**INPUT RECORDS:**
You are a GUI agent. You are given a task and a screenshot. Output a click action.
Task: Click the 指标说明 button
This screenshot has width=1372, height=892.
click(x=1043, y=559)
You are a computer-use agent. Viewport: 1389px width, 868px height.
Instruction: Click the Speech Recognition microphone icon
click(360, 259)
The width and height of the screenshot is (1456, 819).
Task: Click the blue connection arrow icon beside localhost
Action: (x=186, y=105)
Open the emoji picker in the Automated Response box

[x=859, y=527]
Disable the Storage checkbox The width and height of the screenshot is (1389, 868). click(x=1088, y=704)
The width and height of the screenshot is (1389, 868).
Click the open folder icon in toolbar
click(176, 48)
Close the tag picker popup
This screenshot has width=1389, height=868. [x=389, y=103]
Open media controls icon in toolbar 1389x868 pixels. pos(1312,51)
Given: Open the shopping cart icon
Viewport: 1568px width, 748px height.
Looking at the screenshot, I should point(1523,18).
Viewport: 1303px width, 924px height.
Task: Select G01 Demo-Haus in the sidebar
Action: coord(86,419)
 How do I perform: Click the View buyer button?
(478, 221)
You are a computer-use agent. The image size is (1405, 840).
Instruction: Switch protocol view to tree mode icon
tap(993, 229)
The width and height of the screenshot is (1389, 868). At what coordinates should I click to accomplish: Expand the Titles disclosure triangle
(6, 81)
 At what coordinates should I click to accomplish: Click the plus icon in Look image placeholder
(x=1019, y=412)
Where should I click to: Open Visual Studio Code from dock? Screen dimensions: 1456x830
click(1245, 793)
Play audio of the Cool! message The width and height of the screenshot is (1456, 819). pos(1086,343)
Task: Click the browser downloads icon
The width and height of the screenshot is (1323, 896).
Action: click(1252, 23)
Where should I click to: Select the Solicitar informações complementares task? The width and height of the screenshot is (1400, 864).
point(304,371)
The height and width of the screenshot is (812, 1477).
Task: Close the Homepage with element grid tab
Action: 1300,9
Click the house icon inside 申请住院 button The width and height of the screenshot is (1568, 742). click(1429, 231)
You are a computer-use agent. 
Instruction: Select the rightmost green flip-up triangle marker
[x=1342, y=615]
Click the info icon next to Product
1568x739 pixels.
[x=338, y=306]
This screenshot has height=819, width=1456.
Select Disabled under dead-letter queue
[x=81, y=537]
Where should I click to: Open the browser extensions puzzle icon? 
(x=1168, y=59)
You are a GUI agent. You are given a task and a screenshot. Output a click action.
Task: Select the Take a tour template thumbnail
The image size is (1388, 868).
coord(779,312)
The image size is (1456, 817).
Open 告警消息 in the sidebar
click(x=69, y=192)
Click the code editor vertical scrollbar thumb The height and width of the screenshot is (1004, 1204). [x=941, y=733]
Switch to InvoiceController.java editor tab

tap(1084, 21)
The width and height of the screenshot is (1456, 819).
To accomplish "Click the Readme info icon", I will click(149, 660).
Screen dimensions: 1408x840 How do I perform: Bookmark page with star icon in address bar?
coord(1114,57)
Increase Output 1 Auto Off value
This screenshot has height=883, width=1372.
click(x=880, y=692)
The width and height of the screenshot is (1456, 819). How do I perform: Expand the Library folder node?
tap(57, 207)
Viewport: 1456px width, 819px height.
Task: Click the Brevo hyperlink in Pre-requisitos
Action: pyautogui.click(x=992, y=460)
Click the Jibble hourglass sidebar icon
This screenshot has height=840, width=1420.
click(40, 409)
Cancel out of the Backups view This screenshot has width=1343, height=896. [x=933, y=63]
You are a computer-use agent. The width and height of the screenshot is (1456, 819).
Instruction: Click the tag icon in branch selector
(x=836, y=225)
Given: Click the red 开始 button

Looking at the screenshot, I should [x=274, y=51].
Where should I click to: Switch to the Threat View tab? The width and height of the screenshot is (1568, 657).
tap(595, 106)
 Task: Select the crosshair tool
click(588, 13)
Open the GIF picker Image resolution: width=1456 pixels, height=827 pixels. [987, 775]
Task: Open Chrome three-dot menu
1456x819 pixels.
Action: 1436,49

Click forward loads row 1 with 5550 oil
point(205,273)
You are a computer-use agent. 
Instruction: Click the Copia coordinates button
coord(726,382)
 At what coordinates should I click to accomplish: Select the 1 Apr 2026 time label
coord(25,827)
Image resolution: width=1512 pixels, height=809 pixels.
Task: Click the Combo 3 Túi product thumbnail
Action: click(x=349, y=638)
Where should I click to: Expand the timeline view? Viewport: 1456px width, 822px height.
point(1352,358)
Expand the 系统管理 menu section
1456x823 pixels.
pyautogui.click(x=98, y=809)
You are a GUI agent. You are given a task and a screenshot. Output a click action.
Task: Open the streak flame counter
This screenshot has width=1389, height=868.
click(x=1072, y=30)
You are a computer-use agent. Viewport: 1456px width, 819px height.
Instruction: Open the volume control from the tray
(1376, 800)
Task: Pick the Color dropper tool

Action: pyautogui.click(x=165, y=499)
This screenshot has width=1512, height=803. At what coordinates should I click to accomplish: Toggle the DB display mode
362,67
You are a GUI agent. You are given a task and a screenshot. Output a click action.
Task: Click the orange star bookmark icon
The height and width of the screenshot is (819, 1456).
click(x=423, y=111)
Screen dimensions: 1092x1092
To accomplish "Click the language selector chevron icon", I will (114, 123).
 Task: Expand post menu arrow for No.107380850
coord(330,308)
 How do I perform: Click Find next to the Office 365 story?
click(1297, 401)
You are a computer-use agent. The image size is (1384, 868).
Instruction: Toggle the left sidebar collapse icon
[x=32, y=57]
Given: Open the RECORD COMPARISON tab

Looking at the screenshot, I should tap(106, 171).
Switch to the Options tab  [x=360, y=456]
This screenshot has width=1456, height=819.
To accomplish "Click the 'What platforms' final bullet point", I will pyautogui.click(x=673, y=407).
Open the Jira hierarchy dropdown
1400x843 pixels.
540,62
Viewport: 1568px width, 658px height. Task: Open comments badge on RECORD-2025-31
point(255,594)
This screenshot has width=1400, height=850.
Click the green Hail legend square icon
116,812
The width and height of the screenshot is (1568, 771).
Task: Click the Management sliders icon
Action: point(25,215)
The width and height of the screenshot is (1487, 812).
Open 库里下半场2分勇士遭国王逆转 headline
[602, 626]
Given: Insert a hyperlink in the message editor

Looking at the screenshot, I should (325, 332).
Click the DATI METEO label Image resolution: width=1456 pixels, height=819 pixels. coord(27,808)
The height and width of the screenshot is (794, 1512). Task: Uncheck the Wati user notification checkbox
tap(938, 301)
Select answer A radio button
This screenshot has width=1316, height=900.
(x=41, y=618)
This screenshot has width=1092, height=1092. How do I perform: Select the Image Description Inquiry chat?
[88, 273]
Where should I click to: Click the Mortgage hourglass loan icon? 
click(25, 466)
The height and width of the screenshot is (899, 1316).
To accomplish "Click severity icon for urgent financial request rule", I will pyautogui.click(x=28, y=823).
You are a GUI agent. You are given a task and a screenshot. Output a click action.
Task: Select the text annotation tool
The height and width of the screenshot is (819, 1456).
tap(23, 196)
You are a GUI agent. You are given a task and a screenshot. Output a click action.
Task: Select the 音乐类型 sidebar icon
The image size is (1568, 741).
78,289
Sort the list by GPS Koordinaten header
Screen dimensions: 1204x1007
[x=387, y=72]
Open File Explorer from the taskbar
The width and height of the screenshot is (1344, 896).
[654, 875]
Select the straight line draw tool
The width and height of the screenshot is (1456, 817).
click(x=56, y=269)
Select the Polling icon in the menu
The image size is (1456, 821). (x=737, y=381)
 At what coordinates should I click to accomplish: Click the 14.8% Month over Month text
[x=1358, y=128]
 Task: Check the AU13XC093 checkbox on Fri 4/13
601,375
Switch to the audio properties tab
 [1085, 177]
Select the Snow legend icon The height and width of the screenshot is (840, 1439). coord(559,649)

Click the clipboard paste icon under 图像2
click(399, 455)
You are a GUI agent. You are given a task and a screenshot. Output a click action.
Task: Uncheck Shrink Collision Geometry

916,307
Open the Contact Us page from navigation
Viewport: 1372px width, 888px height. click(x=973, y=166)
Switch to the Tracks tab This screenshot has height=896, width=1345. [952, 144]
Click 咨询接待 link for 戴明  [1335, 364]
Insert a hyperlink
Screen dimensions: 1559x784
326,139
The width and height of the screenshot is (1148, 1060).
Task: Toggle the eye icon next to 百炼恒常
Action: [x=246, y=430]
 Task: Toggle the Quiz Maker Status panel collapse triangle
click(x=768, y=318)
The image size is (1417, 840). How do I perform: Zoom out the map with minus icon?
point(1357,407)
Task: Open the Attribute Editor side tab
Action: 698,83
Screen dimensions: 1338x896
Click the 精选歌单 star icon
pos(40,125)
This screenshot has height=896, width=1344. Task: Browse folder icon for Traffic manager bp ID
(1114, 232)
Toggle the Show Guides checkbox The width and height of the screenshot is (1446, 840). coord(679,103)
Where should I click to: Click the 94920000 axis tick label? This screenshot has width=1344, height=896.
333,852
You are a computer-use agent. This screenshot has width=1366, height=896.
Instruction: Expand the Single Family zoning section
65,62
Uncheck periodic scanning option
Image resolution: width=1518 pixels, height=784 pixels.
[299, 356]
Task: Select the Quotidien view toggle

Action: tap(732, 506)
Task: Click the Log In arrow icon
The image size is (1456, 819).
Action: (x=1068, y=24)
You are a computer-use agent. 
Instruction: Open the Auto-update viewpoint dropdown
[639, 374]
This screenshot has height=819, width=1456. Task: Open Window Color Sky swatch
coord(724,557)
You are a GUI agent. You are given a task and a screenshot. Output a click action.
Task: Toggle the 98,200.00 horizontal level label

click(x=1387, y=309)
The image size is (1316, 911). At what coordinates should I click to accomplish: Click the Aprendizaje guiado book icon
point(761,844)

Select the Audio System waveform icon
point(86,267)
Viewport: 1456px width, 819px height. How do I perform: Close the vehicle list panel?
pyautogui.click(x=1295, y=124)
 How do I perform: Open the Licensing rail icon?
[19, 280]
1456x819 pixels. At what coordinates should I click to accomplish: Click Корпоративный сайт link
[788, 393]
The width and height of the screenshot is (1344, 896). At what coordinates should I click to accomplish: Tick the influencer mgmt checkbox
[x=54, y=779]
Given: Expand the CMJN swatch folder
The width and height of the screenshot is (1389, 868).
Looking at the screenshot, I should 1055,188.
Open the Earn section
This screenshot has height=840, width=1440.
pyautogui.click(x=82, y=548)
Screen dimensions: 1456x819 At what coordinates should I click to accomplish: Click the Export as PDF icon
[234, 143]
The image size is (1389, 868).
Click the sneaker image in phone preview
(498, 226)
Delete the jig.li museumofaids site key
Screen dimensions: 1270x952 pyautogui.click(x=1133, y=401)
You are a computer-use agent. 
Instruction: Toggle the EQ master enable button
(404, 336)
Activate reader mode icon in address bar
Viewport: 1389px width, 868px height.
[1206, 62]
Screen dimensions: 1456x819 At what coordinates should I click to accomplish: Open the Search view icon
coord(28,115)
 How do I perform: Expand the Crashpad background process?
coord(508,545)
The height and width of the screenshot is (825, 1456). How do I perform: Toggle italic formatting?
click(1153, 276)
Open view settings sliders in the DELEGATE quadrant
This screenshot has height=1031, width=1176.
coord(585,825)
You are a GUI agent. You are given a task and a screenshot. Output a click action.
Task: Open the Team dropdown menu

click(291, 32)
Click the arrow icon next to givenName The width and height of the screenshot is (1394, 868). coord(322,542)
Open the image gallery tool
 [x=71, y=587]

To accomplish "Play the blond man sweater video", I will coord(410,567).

**WHAT IS BEING ASKED:** Please give an exact copy of the entries above, from the line with "Select the Audio System waveform icon" down to the line with "Activate reader mode icon in address bar", inclusive, and nothing else.

**SOLUTION TO THIS PROBLEM:**
Select the Audio System waveform icon
point(86,267)
Viewport: 1456px width, 819px height. How do I perform: Close the vehicle list panel?
pyautogui.click(x=1295, y=124)
 How do I perform: Open the Licensing rail icon?
[19, 280]
1456x819 pixels. At what coordinates should I click to accomplish: Click Корпоративный сайт link
[788, 393]
The width and height of the screenshot is (1344, 896). At what coordinates should I click to accomplish: Tick the influencer mgmt checkbox
[x=54, y=779]
Given: Expand the CMJN swatch folder
The width and height of the screenshot is (1389, 868).
Looking at the screenshot, I should 1055,188.
Open the Earn section
This screenshot has height=840, width=1440.
pyautogui.click(x=82, y=548)
Screen dimensions: 1456x819 At what coordinates should I click to accomplish: Click the Export as PDF icon
[234, 143]
The image size is (1389, 868).
Click the sneaker image in phone preview
(498, 226)
Delete the jig.li museumofaids site key
Screen dimensions: 1270x952 pyautogui.click(x=1133, y=401)
You are a computer-use agent. 
Instruction: Toggle the EQ master enable button
(404, 336)
Activate reader mode icon in address bar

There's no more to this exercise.